Educação não dá retorno no Brasil, mas há como mudar, diz MIT. Foto: Flickr.com/agecombahia

Os investimentos em educação trazem baixo retorno financeiro na América Latina.

É a conclusão de Ben Ross Schneider, diretor do Programa MIT-Brasil, do Instituto de Tecnologia de Massachusetts (MIT), que participou do 9º Fórum de Economia da Fundação Getulio Vargas (FGV), realizado em São Paulo.

Na palestra, coberta pelo Valor Econômico, ele revela sua avaliação sobre alguns dos porquês da baixa qualificação da mão de obra na região.

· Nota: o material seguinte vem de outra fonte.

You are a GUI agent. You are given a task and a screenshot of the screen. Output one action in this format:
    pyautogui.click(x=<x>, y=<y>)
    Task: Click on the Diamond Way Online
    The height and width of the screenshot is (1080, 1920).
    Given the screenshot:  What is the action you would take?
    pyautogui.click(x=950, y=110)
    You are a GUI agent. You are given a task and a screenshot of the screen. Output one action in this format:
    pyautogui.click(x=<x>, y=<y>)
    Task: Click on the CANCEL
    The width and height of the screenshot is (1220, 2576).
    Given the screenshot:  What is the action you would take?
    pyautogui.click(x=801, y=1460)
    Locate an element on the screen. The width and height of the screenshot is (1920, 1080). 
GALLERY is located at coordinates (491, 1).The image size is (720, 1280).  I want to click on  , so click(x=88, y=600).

Conforme Scheider, na América Latina o retorno de investimento para cada ano de educação por profissional não chega a 7%, ao passo que nos países desenvolvidos este índice é superior a 12%.

No Chile, segundo o analista, 40% dos profissionais não ganham o suficiente para compensar o investimento feito na universidade.

INICIATIVA PRÓPRIA
O diretor do MIT ponderou que, apesar de na América Latina as poucas garantias de retorno sobre investimentos em educação não incentivarem os empregadores a destinarem recursos para a formação de profissionais, a demanda por funcionários mais capacitados acabará sendo motivo para que eles mesmos busquem se qualificar.

Para o Brasil, ele prevê como solução um “pacto desenvolvimentista”, incluindo esforços do governo para gerar oferta de trabalhadores por meio da educação; das empresas, para promoverem a demanda ao contratar profissionais, e do mercado de trabalho.

LUZ NO TÚNEL
Ainda de acordo com Schneider, alguns projetos nacionais já dão mostras de um esforço válido para mudar o atual quadro da educação profissional, como os encabeçados pelo Senai.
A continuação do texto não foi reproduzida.